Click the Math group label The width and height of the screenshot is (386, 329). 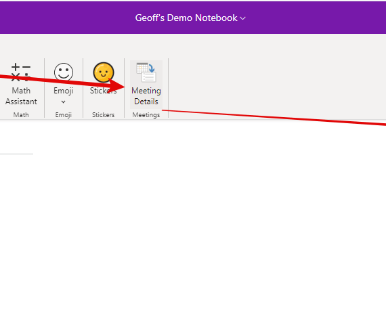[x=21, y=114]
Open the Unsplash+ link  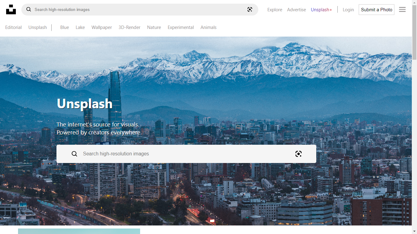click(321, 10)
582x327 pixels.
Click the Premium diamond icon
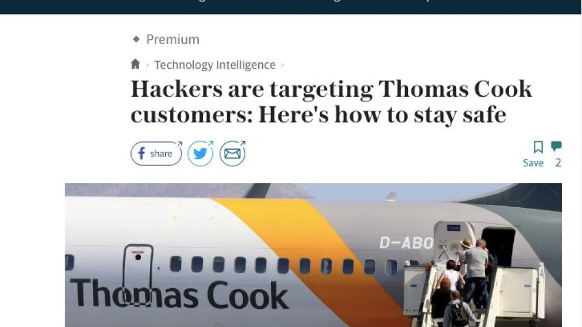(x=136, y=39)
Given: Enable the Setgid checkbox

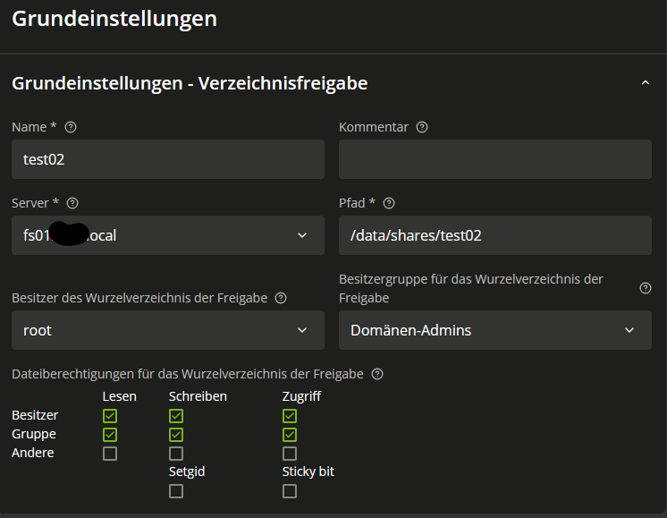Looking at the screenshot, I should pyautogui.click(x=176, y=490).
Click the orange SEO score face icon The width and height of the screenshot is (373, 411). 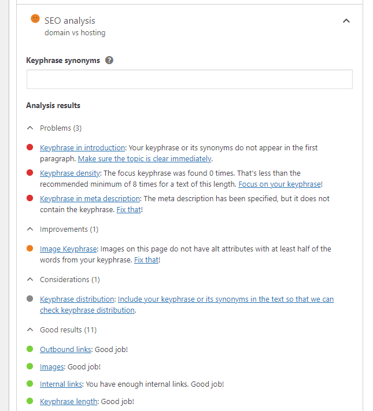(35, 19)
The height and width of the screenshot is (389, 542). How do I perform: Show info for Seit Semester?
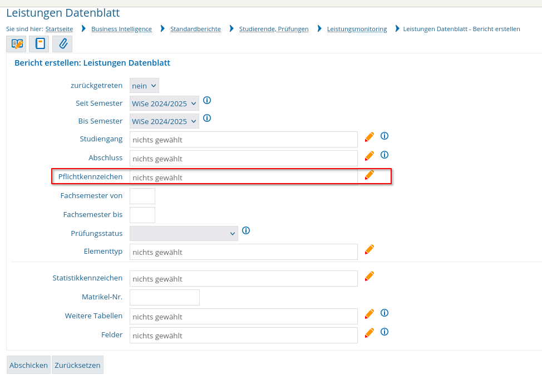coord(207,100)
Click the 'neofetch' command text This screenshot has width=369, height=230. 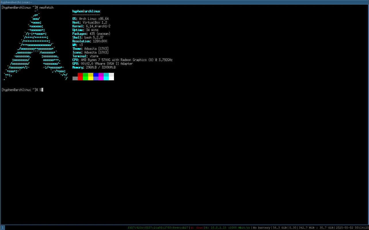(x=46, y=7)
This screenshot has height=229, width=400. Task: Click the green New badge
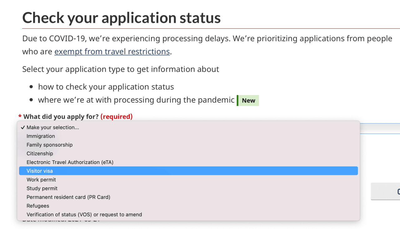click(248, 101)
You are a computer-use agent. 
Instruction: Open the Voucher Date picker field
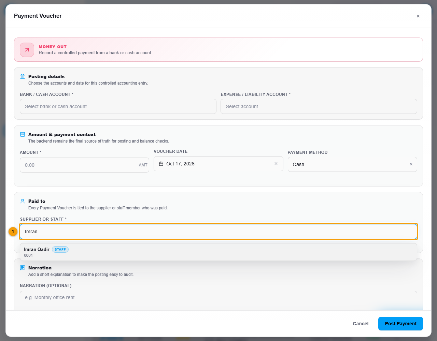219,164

- **THE PROBLEM**
Exactly the lines from the one that contains "Instruction: Open the" through the last line of the records should be set down, and the pictures should be dropped.

- **EXERCISE OUTPUT**
Instruction: Open the Voucher Date picker field
219,164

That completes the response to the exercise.